** Data to process follows **
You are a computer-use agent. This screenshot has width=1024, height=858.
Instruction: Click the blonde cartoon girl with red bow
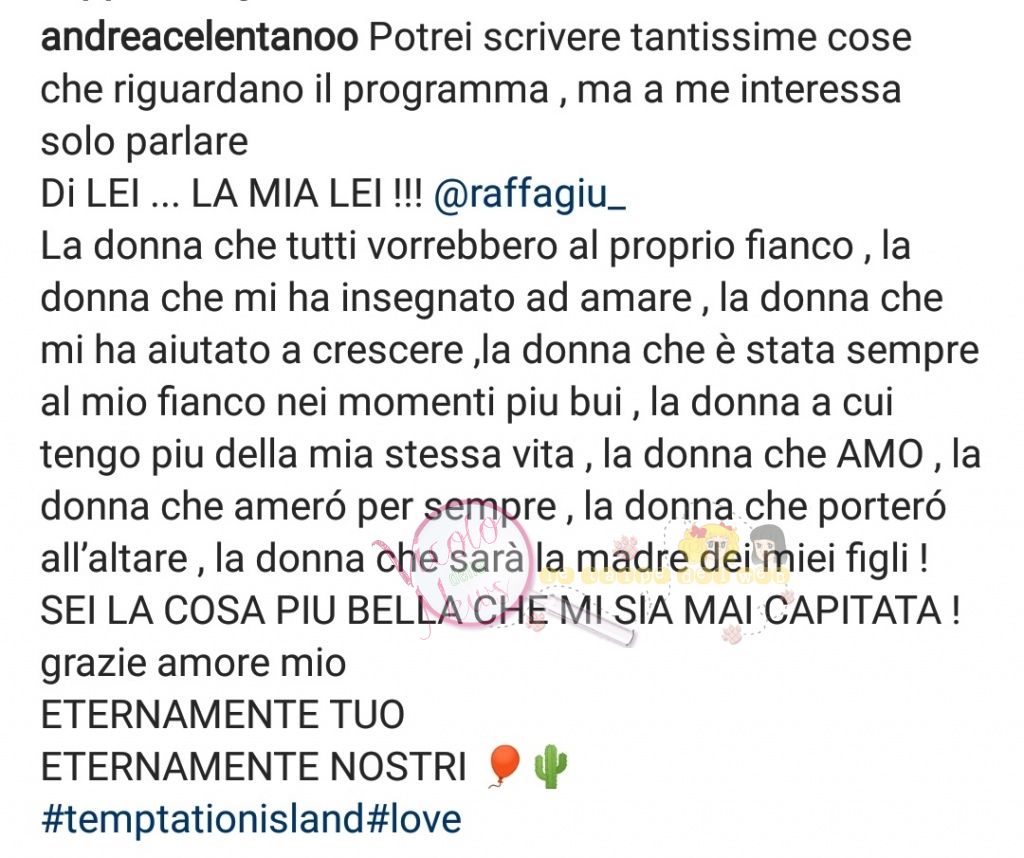(709, 545)
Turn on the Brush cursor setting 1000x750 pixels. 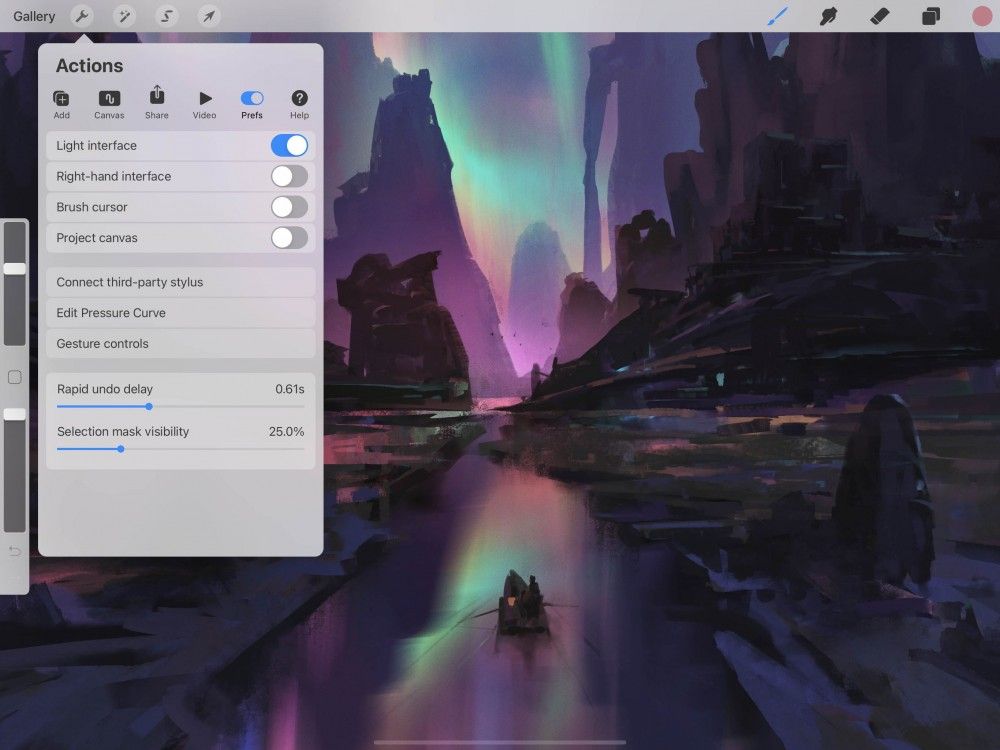click(x=290, y=207)
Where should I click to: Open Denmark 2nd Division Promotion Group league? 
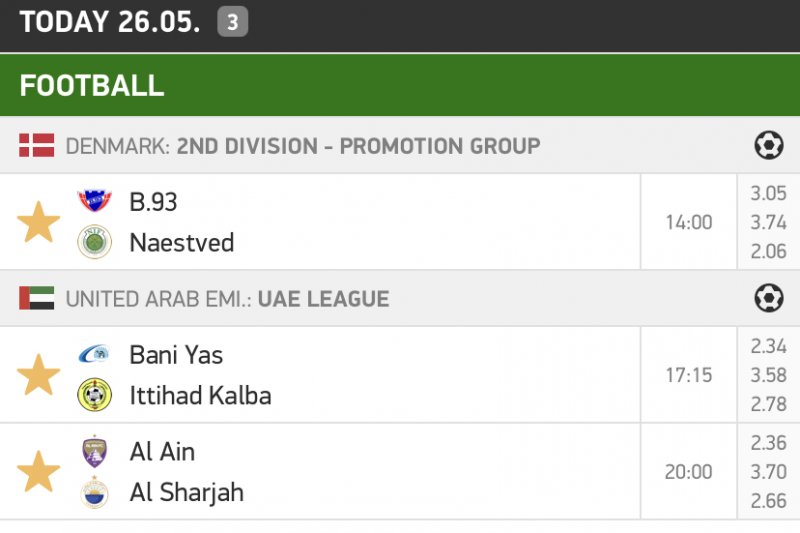point(358,146)
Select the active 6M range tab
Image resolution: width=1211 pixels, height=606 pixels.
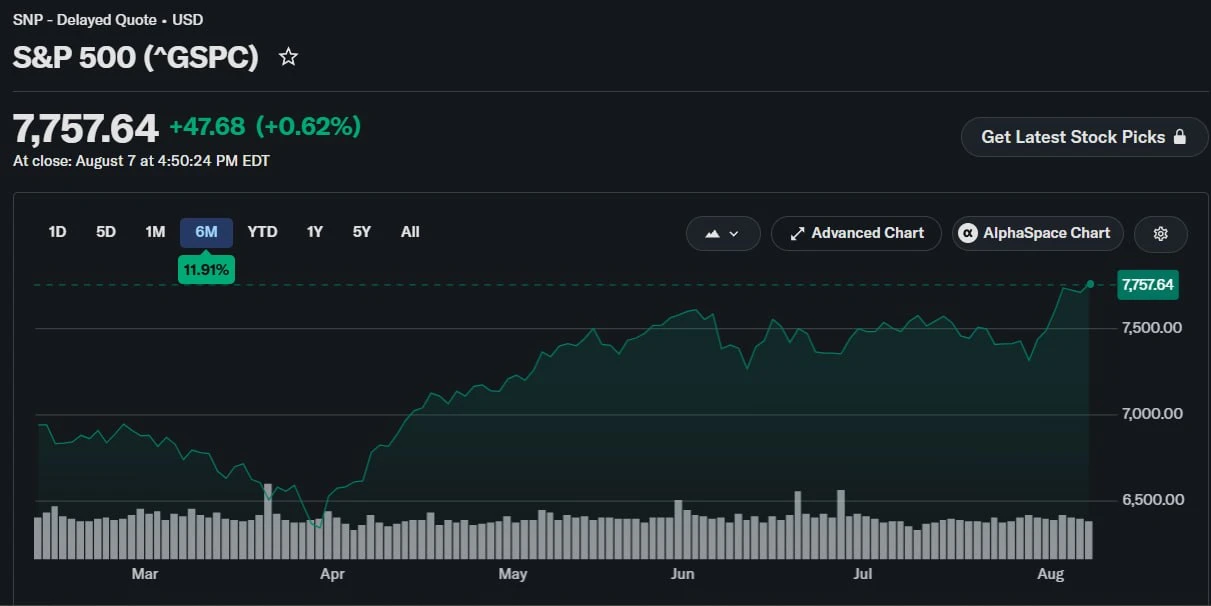tap(206, 232)
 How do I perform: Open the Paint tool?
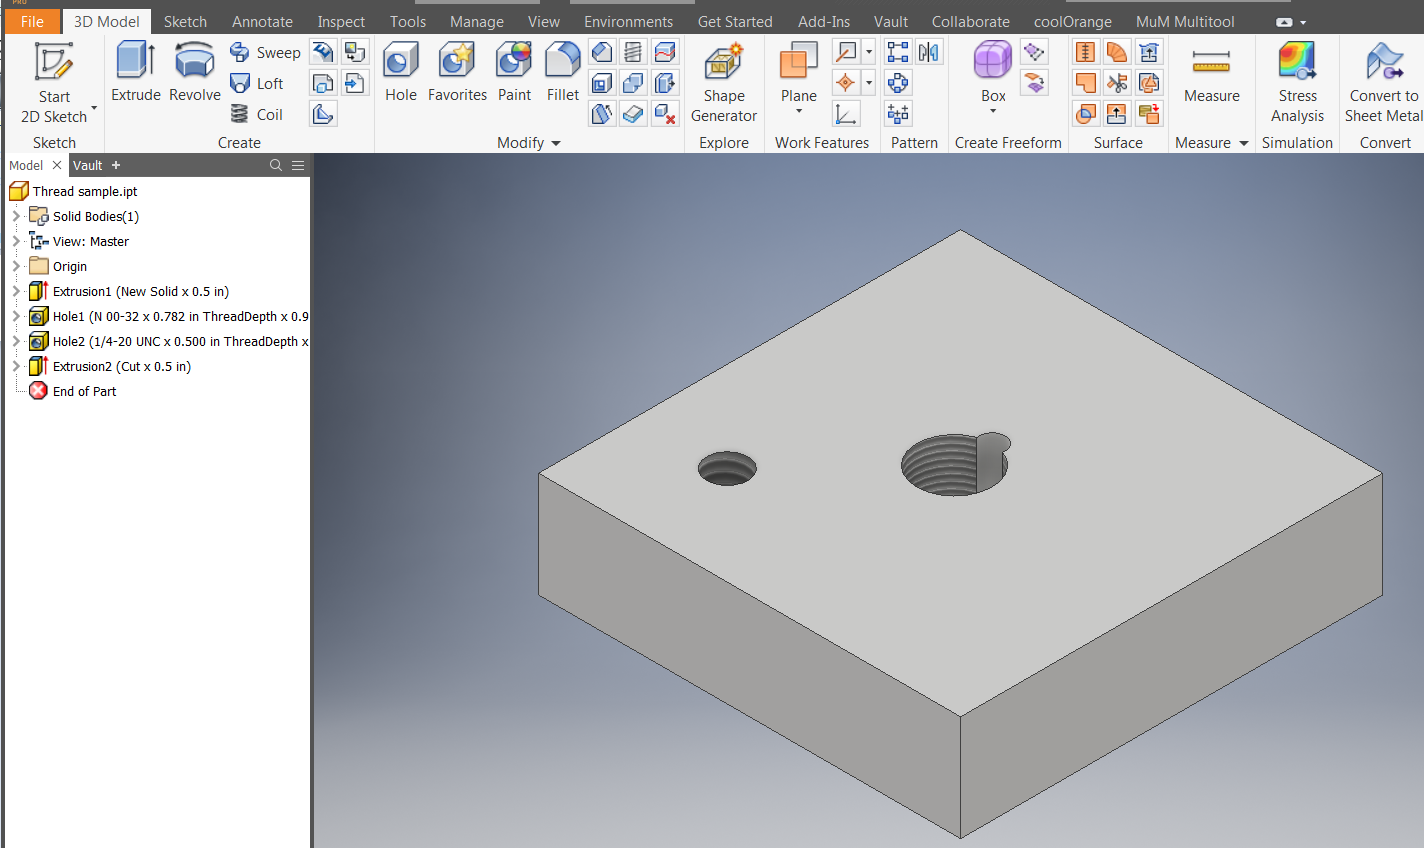click(x=513, y=70)
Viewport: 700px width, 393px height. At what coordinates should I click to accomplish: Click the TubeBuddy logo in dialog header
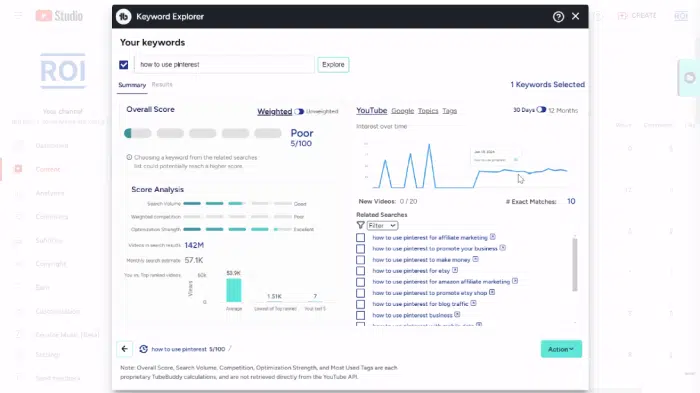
** End of Data to process **
What you have to do: Please retype the lines from the one containing "Image resolution: width=1211" through the last line of the records above, exactly as written, and leave out any pictures.

Exercise output:
Image resolution: width=1211 pixels, height=606 pixels.
tap(206, 232)
 How do I perform: Open the Paint tool?
click(x=513, y=70)
Viewport: 700px width, 393px height. At what coordinates should I click to accomplish: Click the TubeBuddy logo in dialog header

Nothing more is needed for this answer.